# Your instructions
Rewrite the entries from the line containing "Drag the zoom" through the line containing "click(728, 182)", substituting "status bar" for "toolbar" and leaving everything else unchanged.

>> Begin

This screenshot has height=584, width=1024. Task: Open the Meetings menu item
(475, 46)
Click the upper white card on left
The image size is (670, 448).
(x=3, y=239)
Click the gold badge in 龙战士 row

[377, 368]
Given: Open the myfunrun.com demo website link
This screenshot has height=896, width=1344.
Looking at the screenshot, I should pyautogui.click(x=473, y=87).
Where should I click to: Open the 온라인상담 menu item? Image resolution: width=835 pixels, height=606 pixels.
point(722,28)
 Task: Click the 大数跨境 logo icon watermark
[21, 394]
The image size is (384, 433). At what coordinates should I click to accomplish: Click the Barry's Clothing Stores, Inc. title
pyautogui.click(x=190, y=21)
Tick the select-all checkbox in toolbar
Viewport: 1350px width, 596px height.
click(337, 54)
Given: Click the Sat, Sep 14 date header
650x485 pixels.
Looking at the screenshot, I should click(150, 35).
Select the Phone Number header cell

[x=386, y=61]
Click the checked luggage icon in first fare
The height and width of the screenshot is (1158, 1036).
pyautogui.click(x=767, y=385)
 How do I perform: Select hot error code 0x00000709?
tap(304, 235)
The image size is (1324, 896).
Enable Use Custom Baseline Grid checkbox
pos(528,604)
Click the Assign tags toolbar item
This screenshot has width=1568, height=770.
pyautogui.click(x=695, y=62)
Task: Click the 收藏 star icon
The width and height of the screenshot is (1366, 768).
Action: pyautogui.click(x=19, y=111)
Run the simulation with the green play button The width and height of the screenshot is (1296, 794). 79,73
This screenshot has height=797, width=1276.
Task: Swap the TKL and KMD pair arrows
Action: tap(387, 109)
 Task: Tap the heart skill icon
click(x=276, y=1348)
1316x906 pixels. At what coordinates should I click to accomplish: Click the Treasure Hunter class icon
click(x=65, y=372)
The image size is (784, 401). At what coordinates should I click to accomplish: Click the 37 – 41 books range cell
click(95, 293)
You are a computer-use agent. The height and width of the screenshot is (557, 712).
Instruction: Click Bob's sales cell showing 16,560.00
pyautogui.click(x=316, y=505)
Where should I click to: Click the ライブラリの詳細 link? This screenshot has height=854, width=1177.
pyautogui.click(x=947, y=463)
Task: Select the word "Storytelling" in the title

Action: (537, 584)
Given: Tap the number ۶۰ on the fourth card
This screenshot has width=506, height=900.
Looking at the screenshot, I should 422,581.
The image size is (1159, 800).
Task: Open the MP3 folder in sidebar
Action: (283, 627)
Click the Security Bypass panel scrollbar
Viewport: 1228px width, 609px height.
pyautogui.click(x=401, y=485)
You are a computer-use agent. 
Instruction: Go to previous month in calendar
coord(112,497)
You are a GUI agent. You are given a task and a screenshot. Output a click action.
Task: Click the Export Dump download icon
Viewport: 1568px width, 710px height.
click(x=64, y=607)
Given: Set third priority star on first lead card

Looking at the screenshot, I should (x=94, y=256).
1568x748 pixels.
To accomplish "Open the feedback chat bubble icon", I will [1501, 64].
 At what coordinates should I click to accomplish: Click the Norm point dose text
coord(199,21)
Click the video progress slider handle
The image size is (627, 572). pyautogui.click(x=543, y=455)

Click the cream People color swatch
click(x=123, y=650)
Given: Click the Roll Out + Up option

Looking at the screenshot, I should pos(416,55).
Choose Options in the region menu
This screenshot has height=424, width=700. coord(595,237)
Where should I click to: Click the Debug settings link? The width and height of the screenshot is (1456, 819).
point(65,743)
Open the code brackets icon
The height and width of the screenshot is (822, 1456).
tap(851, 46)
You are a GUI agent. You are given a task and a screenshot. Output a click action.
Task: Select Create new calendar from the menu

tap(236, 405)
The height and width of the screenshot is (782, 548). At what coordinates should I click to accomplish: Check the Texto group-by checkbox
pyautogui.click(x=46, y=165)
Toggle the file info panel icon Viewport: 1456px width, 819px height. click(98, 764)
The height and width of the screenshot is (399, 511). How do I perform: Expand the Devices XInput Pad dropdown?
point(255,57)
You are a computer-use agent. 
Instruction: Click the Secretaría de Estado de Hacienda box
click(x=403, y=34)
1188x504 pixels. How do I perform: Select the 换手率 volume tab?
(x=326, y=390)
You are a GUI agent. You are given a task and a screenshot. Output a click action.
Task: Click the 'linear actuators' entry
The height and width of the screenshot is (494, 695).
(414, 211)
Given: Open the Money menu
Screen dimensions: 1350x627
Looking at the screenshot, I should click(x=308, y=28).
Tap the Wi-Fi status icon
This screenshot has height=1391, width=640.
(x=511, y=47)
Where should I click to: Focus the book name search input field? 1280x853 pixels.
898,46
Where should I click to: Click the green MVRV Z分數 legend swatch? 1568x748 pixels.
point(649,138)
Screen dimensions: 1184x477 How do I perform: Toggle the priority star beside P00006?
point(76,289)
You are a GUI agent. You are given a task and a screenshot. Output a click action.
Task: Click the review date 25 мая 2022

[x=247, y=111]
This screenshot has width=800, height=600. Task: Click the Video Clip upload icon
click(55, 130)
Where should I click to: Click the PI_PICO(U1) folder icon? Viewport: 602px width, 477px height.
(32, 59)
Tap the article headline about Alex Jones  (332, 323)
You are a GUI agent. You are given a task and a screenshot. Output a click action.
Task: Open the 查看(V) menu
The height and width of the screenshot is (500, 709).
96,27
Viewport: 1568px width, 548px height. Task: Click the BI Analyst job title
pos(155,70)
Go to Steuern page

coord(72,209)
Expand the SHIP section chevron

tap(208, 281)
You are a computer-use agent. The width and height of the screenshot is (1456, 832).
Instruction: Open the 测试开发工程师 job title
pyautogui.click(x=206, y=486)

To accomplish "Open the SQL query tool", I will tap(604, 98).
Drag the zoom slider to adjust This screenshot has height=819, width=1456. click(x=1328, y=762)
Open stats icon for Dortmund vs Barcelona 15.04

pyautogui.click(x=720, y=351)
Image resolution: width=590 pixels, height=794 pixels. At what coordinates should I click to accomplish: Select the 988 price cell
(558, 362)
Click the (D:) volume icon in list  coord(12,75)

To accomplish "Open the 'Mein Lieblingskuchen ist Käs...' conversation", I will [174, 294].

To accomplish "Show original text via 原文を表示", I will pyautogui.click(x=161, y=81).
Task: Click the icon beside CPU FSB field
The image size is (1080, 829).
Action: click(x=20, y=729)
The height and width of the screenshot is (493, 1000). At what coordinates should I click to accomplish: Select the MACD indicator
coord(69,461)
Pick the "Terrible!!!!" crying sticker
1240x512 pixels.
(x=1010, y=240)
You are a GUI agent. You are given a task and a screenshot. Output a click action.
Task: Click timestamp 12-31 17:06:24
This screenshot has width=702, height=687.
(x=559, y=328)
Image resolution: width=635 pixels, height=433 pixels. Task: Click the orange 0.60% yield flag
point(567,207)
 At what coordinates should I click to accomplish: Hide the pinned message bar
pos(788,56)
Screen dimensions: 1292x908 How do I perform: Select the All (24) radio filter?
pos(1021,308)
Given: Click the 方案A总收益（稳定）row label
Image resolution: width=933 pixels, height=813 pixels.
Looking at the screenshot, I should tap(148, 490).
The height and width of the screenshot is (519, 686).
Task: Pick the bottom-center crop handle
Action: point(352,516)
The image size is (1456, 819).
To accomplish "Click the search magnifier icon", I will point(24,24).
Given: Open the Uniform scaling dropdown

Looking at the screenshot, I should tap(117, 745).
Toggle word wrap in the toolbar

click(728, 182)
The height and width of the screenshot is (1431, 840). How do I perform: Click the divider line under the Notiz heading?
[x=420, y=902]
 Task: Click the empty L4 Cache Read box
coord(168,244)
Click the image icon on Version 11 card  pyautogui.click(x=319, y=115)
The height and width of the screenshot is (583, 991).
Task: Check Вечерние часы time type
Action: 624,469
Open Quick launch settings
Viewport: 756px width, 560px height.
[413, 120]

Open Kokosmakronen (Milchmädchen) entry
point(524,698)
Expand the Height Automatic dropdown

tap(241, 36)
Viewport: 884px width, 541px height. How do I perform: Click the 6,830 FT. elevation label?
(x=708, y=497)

>> End

# Output for this task
Drag the zoom slider to adjust This screenshot has height=819, width=1456. click(x=1328, y=762)
Open stats icon for Dortmund vs Barcelona 15.04

pyautogui.click(x=720, y=351)
Image resolution: width=590 pixels, height=794 pixels. At what coordinates should I click to accomplish: Select the 988 price cell
(558, 362)
Click the (D:) volume icon in list  coord(12,75)

To accomplish "Open the 'Mein Lieblingskuchen ist Käs...' conversation", I will [174, 294].

To accomplish "Show original text via 原文を表示", I will pyautogui.click(x=161, y=81).
Task: Click the icon beside CPU FSB field
The image size is (1080, 829).
Action: click(x=20, y=729)
The height and width of the screenshot is (493, 1000). At what coordinates should I click to accomplish: Select the MACD indicator
coord(69,461)
Pick the "Terrible!!!!" crying sticker
1240x512 pixels.
(x=1010, y=240)
You are a GUI agent. You are given a task and a screenshot. Output a click action.
Task: Click timestamp 12-31 17:06:24
This screenshot has width=702, height=687.
(x=559, y=328)
Image resolution: width=635 pixels, height=433 pixels. Task: Click the orange 0.60% yield flag
point(567,207)
 At what coordinates should I click to accomplish: Hide the pinned message bar
pos(788,56)
Screen dimensions: 1292x908 How do I perform: Select the All (24) radio filter?
pos(1021,308)
Given: Click the 方案A总收益（稳定）row label
Image resolution: width=933 pixels, height=813 pixels.
Looking at the screenshot, I should tap(148, 490).
The height and width of the screenshot is (519, 686).
Task: Pick the bottom-center crop handle
Action: point(352,516)
The image size is (1456, 819).
To accomplish "Click the search magnifier icon", I will point(24,24).
Given: Open the Uniform scaling dropdown

Looking at the screenshot, I should tap(117, 745).
Toggle word wrap in the status bar

click(728, 182)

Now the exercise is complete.